(Given information)

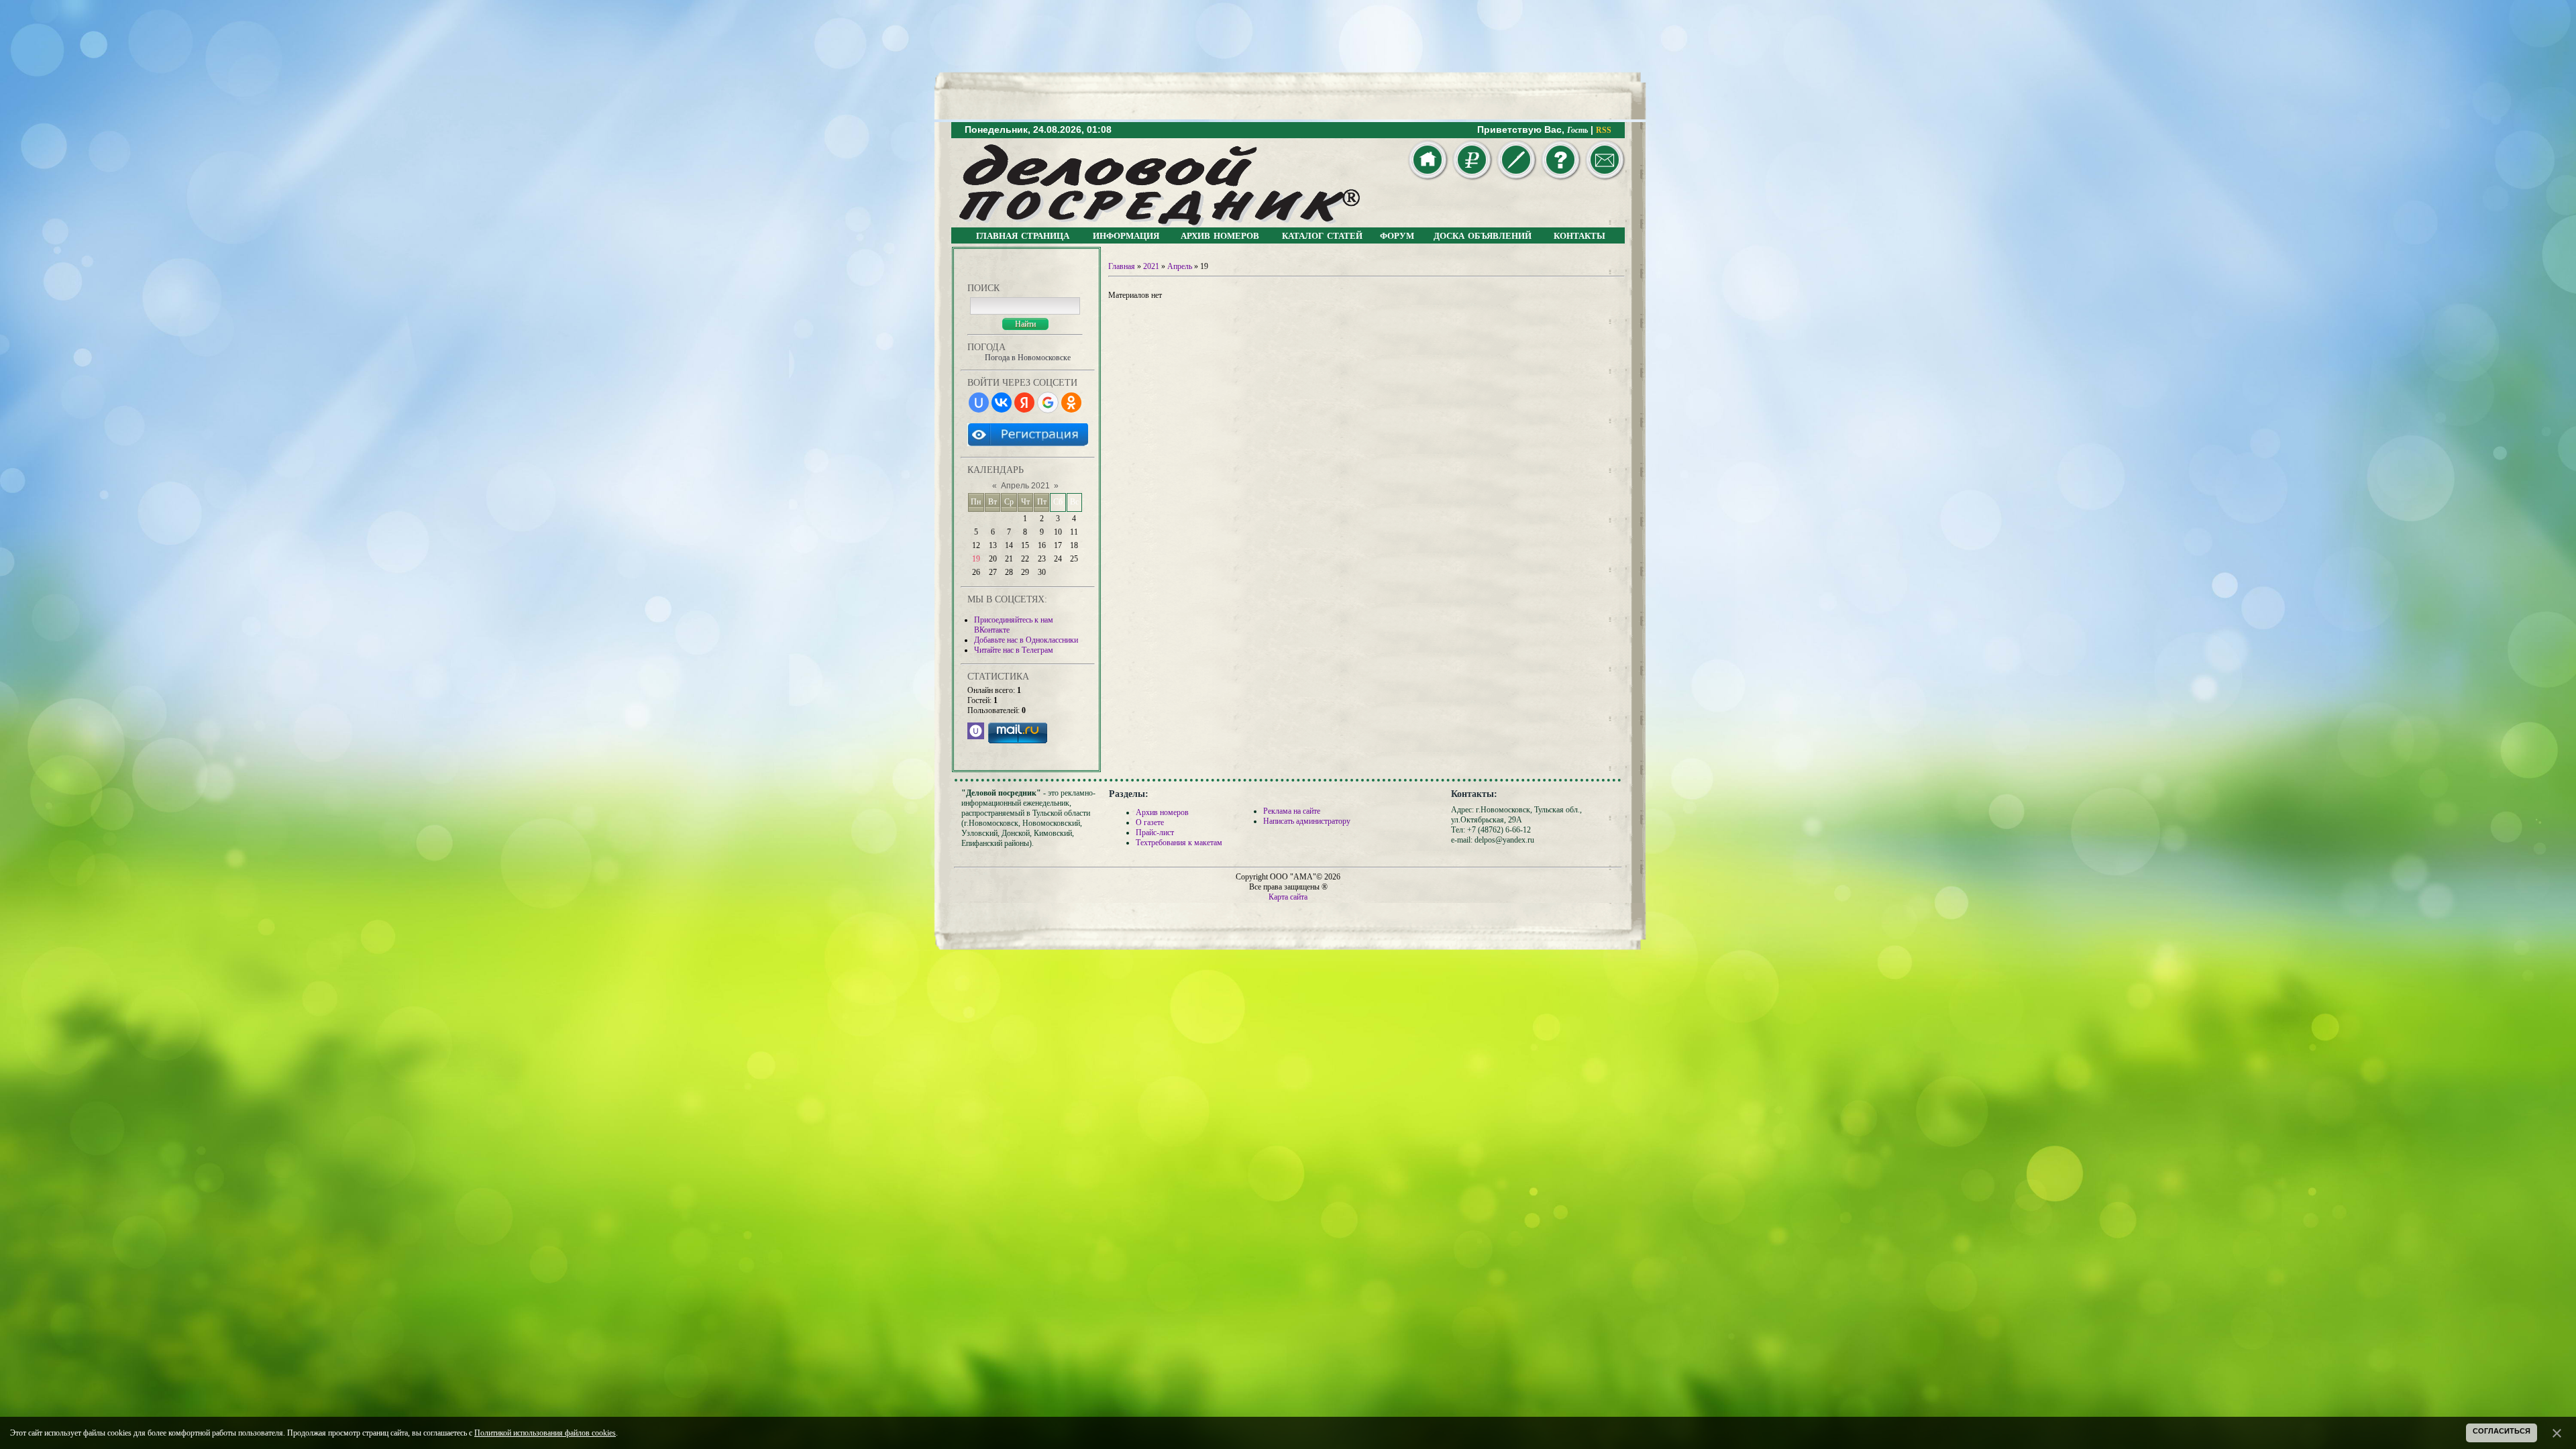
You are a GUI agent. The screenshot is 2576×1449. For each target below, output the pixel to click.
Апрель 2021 (1025, 485)
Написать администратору (1306, 821)
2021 (1151, 266)
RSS (1603, 130)
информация (1126, 234)
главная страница (1022, 234)
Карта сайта (1288, 897)
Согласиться (2501, 1431)
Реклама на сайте (1291, 811)
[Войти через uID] (979, 402)
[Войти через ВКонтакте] (1001, 402)
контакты (1579, 234)
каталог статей (1322, 234)
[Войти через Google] (1048, 402)
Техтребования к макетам (1179, 842)
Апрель (1179, 266)
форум (1397, 234)
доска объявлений (1483, 234)
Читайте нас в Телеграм (1013, 650)
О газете (1150, 822)
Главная (1121, 266)
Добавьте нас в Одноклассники (1026, 640)
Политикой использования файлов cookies (545, 1433)
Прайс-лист (1155, 832)
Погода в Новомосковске (1028, 357)
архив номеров (1220, 234)
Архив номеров (1162, 812)
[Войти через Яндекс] (1024, 402)
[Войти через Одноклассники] (1071, 402)
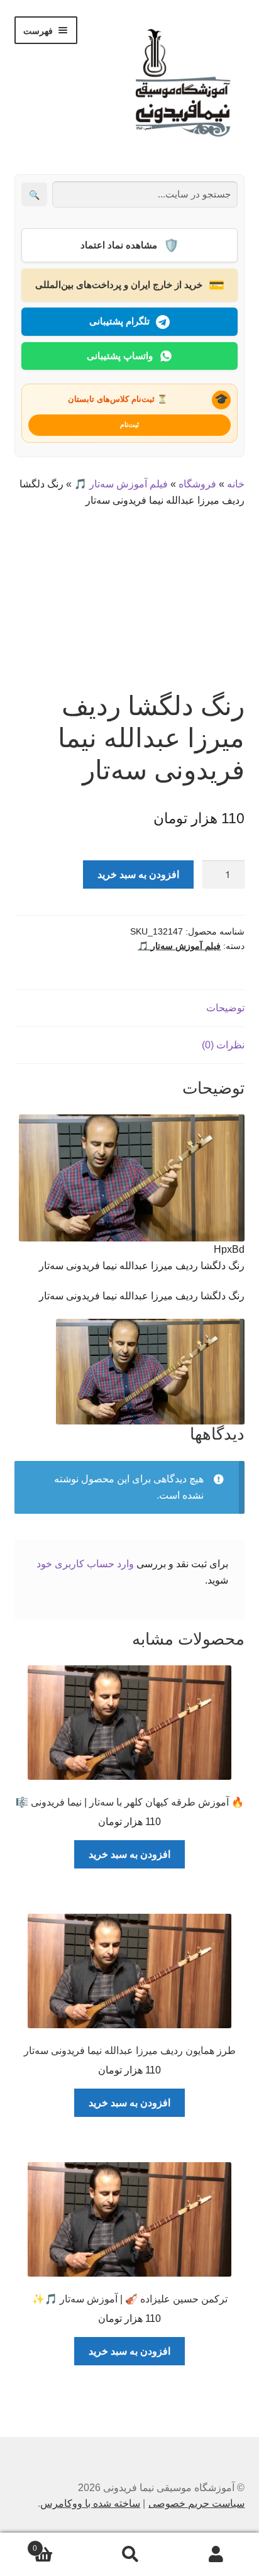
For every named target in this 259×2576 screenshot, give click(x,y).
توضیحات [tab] (225, 1007)
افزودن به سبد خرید (138, 874)
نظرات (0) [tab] (223, 1045)
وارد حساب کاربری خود (85, 1563)
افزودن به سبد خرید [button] (129, 1854)
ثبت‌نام (129, 424)
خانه (236, 484)
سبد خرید (59, 2544)
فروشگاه (197, 484)
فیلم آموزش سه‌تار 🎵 (121, 484)
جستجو (129, 2554)
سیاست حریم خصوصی (196, 2503)
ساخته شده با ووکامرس (90, 2503)
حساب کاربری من (216, 2554)
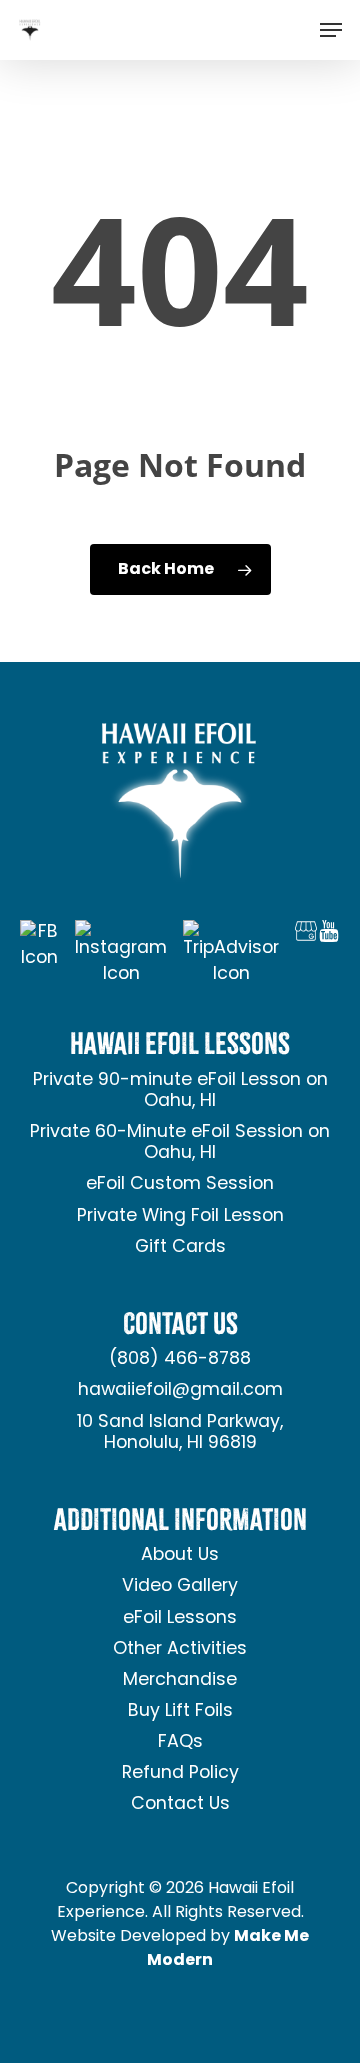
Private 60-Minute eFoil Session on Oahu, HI (180, 1143)
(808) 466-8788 (180, 1359)
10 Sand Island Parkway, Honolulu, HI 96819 (180, 1433)
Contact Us (180, 1804)
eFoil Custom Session (180, 1184)
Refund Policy (180, 1773)
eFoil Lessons (180, 1618)
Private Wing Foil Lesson (180, 1216)
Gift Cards (180, 1247)
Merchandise (180, 1680)
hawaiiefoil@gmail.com (180, 1390)
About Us (180, 1555)
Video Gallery (180, 1586)
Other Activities (180, 1649)
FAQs (180, 1742)
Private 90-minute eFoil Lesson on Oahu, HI (180, 1091)
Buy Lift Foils (180, 1711)
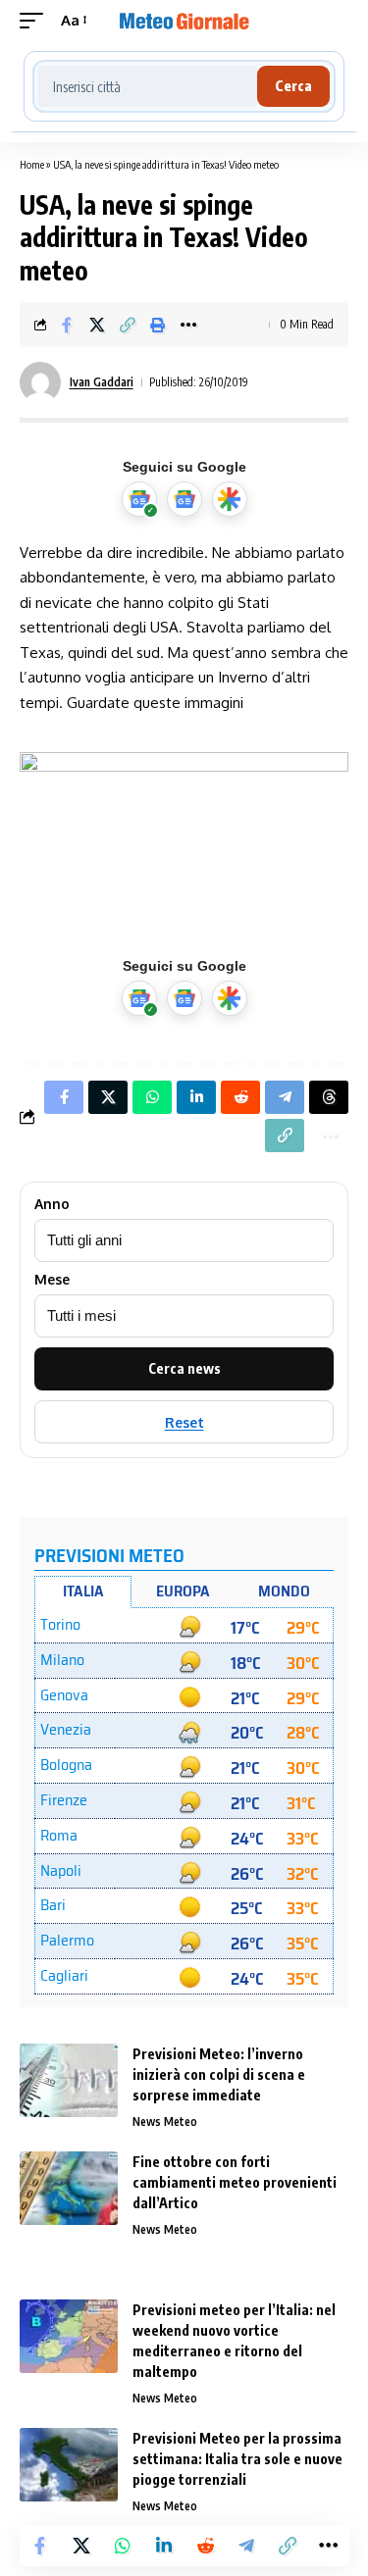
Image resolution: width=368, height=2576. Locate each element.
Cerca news (184, 1368)
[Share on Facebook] (66, 324)
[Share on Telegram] (246, 2545)
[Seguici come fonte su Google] (139, 499)
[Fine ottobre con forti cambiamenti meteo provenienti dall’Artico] (69, 2188)
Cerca (293, 85)
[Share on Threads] (328, 1097)
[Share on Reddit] (205, 2545)
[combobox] (147, 86)
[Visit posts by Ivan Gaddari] (40, 382)
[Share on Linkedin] (163, 2545)
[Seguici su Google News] (184, 499)
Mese (52, 1280)
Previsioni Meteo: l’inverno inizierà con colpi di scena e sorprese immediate (218, 2074)
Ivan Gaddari (101, 382)
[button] (36, 20)
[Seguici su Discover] (229, 499)
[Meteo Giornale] (184, 20)
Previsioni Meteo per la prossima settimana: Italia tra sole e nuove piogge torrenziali (237, 2459)
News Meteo (164, 2121)
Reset (184, 1422)
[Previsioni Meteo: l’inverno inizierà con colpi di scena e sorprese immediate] (69, 2080)
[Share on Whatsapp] (122, 2545)
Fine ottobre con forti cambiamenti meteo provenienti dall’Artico (234, 2182)
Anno (52, 1204)
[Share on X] (97, 324)
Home (32, 164)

(End Given information)

• [Exercise directions] Would you copy the lines above exactly, starting with the one that has "О газете (1150, 822)" and ending with the one that has "[Meteo Giornale] (184, 20)", both included, without the pictures?

• [Answer for the task]
О газете (1150, 822)
Главная (1121, 266)
Добавьте нас в Одноклассники (1026, 640)
Политикой использования файлов cookies (545, 1433)
Прайс-лист (1155, 832)
Погода в Новомосковске (1028, 357)
архив номеров (1220, 234)
Архив номеров (1162, 812)
[Войти через Яндекс] (1024, 402)
[Войти через Одноклассники] (1071, 402)
For every named target in this 259×2576 screenshot, give click(x,y).
توضیحات [tab] (225, 1007)
افزودن به سبد خرید (138, 874)
نظرات (0) [tab] (223, 1045)
وارد حساب کاربری خود (85, 1563)
افزودن به سبد خرید [button] (129, 1854)
ثبت‌نام (129, 424)
خانه (236, 484)
سبد خرید (59, 2544)
فروشگاه (197, 484)
فیلم آموزش سه‌تار 🎵 (121, 484)
جستجو (129, 2554)
سیاست حریم خصوصی (196, 2503)
ساخته شده با ووکامرس (90, 2503)
حساب کاربری من (216, 2554)
Private 60-Minute eFoil Session on Oahu, HI (180, 1143)
(808) 466-8788 (180, 1359)
10 Sand Island Parkway, Honolulu, HI 96819 (180, 1433)
Contact Us (180, 1804)
eFoil Custom Session (180, 1184)
Refund Policy (180, 1773)
eFoil Lessons (180, 1618)
Private Wing Foil Lesson (180, 1216)
Gift Cards (180, 1247)
Merchandise (180, 1680)
hawaiiefoil@gmail.com (180, 1390)
About Us (180, 1555)
Video Gallery (180, 1586)
Other Activities (180, 1649)
FAQs (180, 1742)
Private 90-minute eFoil Lesson on Oahu, HI (180, 1091)
Buy Lift Foils (180, 1711)
Image resolution: width=368, height=2576. Locate each element.
Cerca news (184, 1368)
[Share on Facebook] (66, 324)
[Share on Telegram] (246, 2545)
[Seguici come fonte su Google] (139, 499)
[Fine ottobre con forti cambiamenti meteo provenienti dall’Artico] (69, 2188)
Cerca (293, 85)
[Share on Threads] (328, 1097)
[Share on Reddit] (205, 2545)
[combobox] (147, 86)
[Visit posts by Ivan Gaddari] (40, 382)
[Share on Linkedin] (163, 2545)
[Seguici su Google News] (184, 499)
Mese (52, 1280)
Previsioni Meteo: l’inverno inizierà con colpi di scena e sorprese immediate (218, 2074)
Ivan Gaddari (101, 382)
[button] (36, 20)
[Seguici su Discover] (229, 499)
[Meteo Giornale] (184, 20)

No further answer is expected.